Лермонтов доверчиво и всерьез принял эти романтические идеи. Он почувствовал себя героем, который хочет переделать весь мир, бросая ему вызов и испытывая неутолимую жажду победы. Тем самым романтические «книжные» мотивы он сделал личными и стремился претворить в своем жизненном опыте. И свою жизнь – внешнюю и внутреннюю – Лермонтов хотел построить в соответствии с романтическими представлениями, вычитанными из книг. Другого опыта, кроме «книжного», умозрительного, «теоретического» у него просто не было.

Если Жуковский утверждал, что жизнь и поэзия – одно, если Батюшков хотел жить так, как писал, то Лермонтов жаждал жить так, как велят ему «книжные» мечты.

Если подходить к творчеству Лермонтова с такой точки зрения, то легко заметить, что он не перепевал других романтиков и не настраивал свою лиру на лады их лир, но хотел, как это свойственно именно ему, передать специфичность личного опыта воплощения «книжных» романтических настроений. Он желал быть равным Байрону («И Байрона достигнуть я б хотел…»), но не Байроном («Нет, я не Байрон, я другой…»). Точно так же герои Лермонтова – не сколки с героев Байрона или какого-либо другого поэта, а персонажи, имевшие собственную судьбу. Поэтому Лермонтов не подражал романтическим образцам. Он отражал в творчестве, в особенности лирическом, личностный духовный опыт претворения романтических желаний в реальную действительность.
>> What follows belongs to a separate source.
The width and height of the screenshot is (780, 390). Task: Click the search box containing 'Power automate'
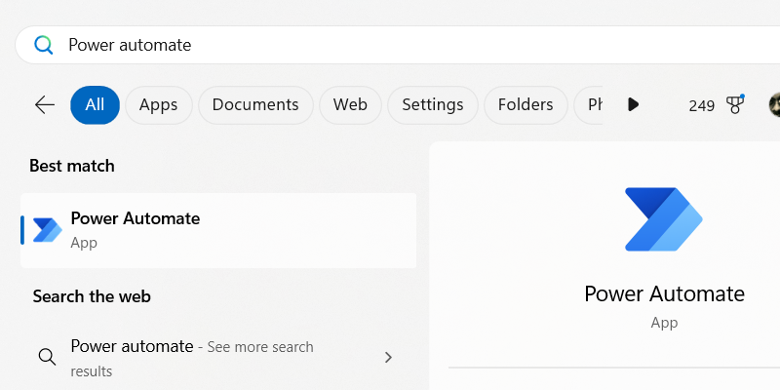(390, 45)
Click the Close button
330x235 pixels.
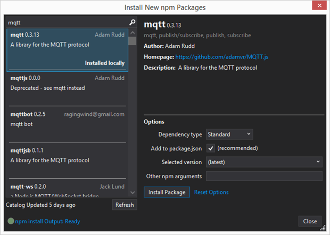[310, 221]
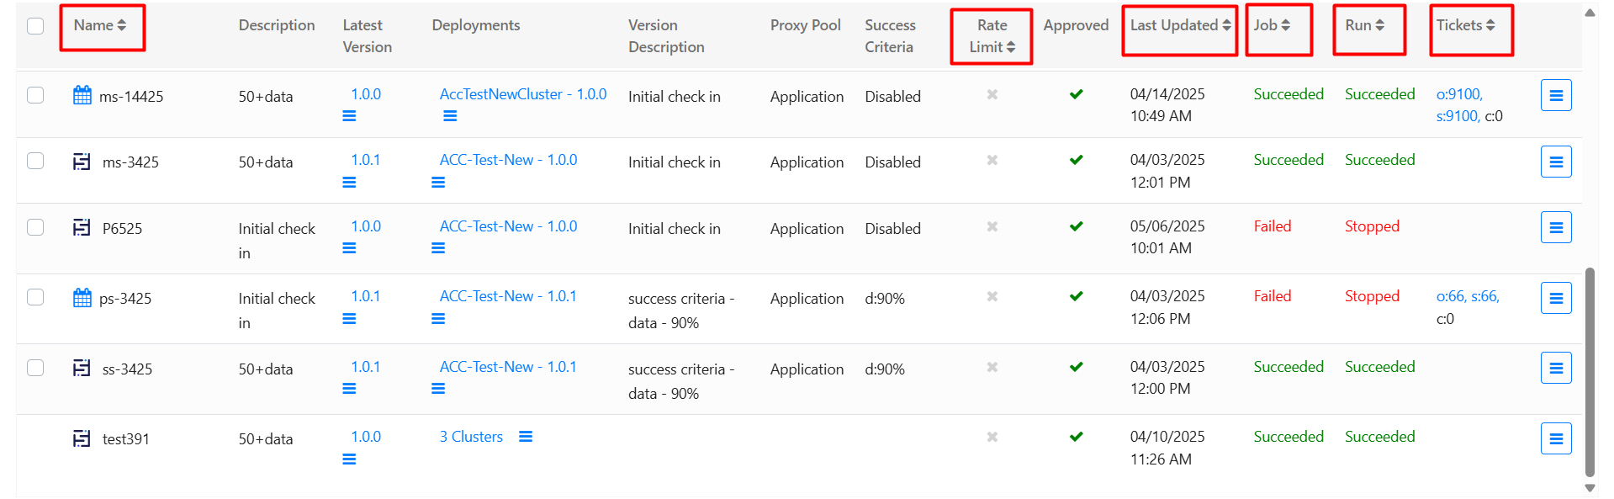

Главным героем лирики был сам поэт, романтик наяву, возжаждавший перенести навеянные ему романтические представления на реальную почву.

Однако ни Жуковскому, ни Батюшкову, ни Пушкину, ни их героям не удалось прожить по предначертанным поэтическим мечтаниям. Этого не случилось и с Лермонтовым. В его творчестве отложился трагический опыт героической личности, которая вследствие исторических обстоятельств и условий не смогла осуществить свое человеческое предназначение. Вот почему романтизм Лермонтова – не поза, не подражание, не явление вторичного порядка, а самая что ни есть сокровенная и первичная его сущность. Творчество Лермонтова запечатлело тщетные и катастрофические попытки человека осуществить его жизненную программу.
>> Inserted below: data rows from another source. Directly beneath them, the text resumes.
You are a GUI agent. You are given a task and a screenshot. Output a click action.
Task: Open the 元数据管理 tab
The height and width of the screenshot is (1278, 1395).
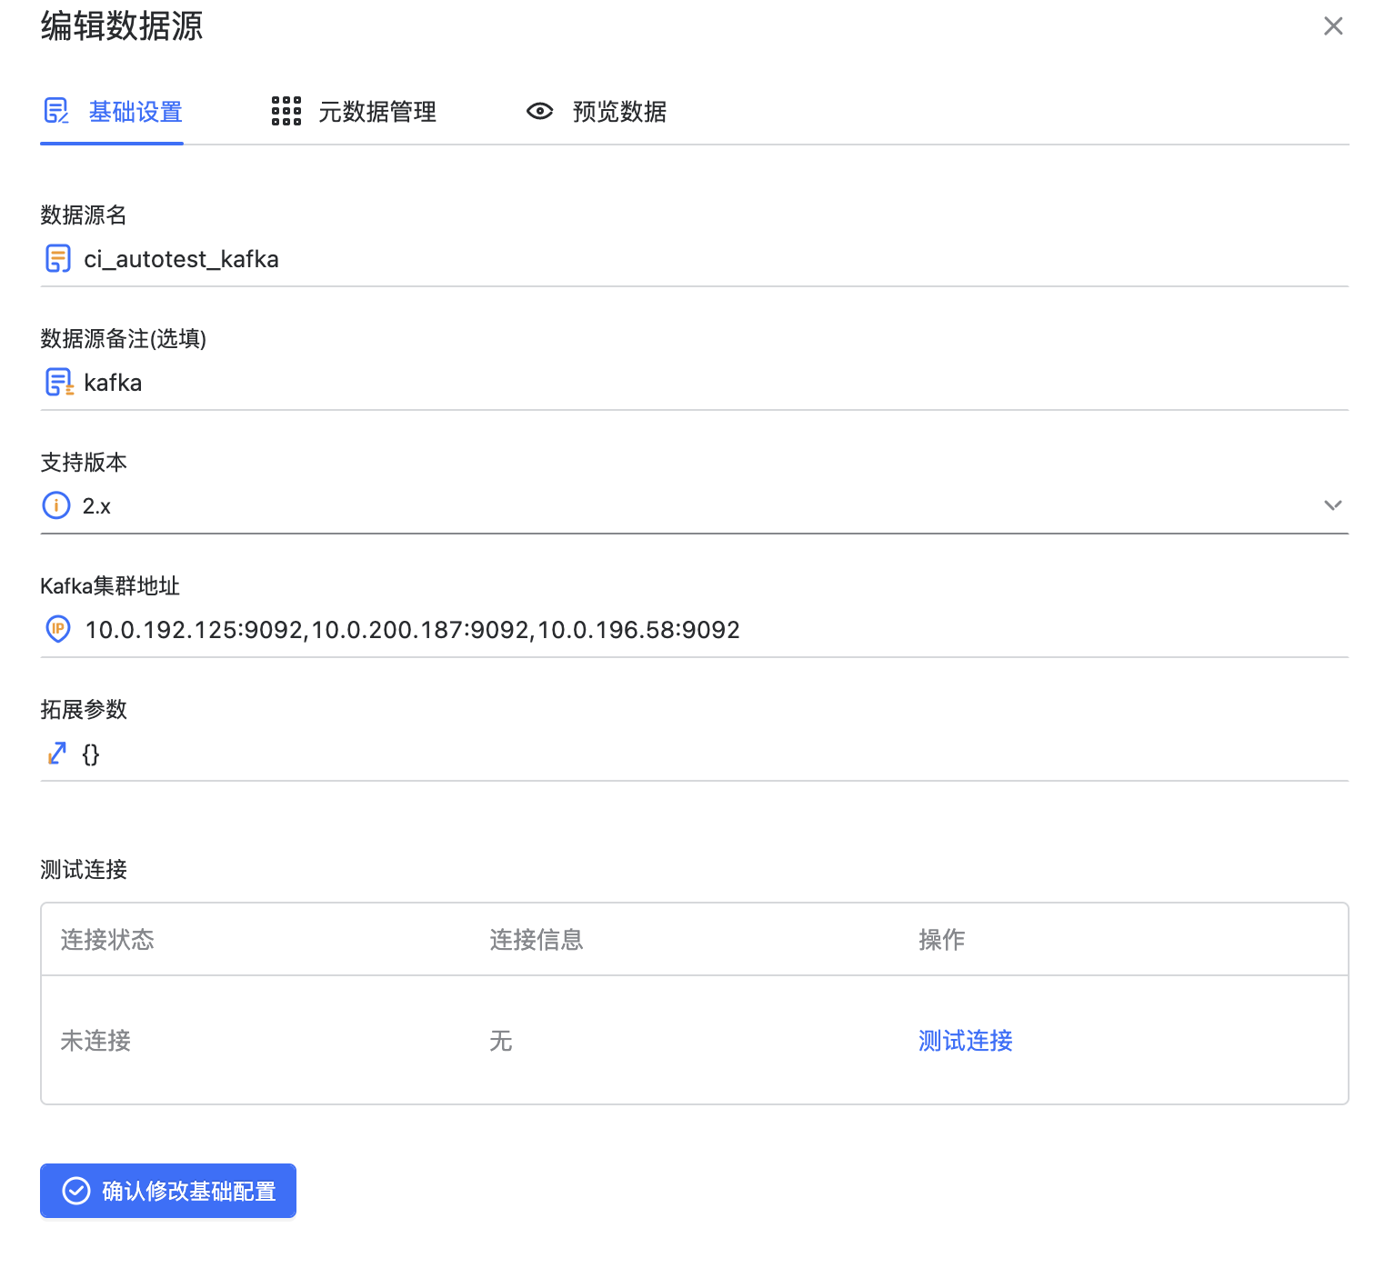(376, 112)
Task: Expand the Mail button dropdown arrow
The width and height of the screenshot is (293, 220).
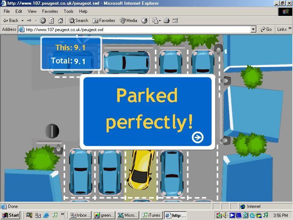Action: click(160, 21)
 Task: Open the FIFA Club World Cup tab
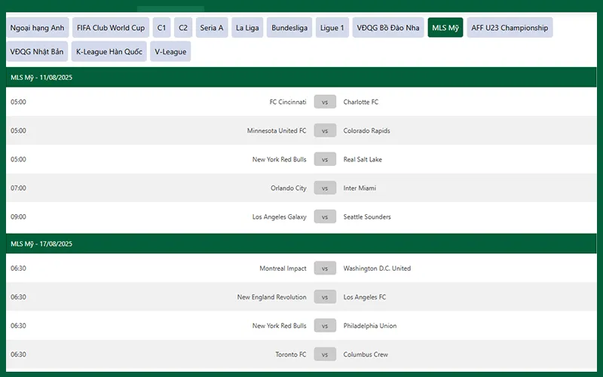tap(110, 28)
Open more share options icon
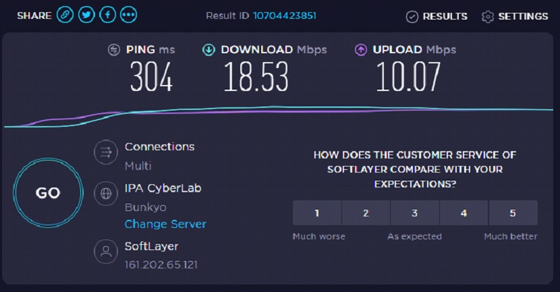 pyautogui.click(x=129, y=15)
Наконец, в то время, когда Лермонтов обратился к поэтическому творчеству, романтизм в России переживал вторую стадию своего развития. Если первая стадия (Жуковский, декабристы, Пушкин) проходила под знаком вольнолюбивых порывов и светлых надежд на будущее, то во второй преобладающей, доминирующей эмоцией стало «безочарование» (как выразился о пафосе лермонтовской поэзии Шевырев). В связи с этим переместились акценты и в восприятии Байрона: он понят не как поэт-свободолюбец, а в качестве мрачного скептического и трагического поэта-индивидуалиста. Такому пониманию Байрона во многом содействовал затем и Лермонтов.

После всего сказанного можно сделать следующий вывод: юноша-герой, исповедующий романтизм, наделен у Лермонтова условно-книжными, типовыми, общими приметами: он – избранник судьбы, сын рока, у него уже есть трагические воспоминания, на его челе лежит «печать страстей», он – вечный странник, «свободы друг», «природы сын», но также – холодный, разочарованный демон. Эти типовые приметы Лермонтов превратил в образ собственной личности. Опыт претворения типовых примет в личные, опыт слияния типового, общеромантического, книжного с неповторимой, оригинальной личностью стал содержательным (философским, гражданским, нравственным, эстетическим) обеспечением и несомненным новаторством юного Лермонтова.

В соответствии с этими важнейшими сторонами восприятия жизни складываются коренные черты «лермонтовского человека», почти неизменные от юности до гибели. Лермонтов заново начинает с того, с чего начал русский романтизм, – с осмысления отношений между человеком и миром, включая ближайшую среду и необозримую Вселенную.

Эти и другие общие особенности лирики Лермонтова каждый раз своеобразно претворяются в его лирических стихотворениях и обогащаются новыми гранями.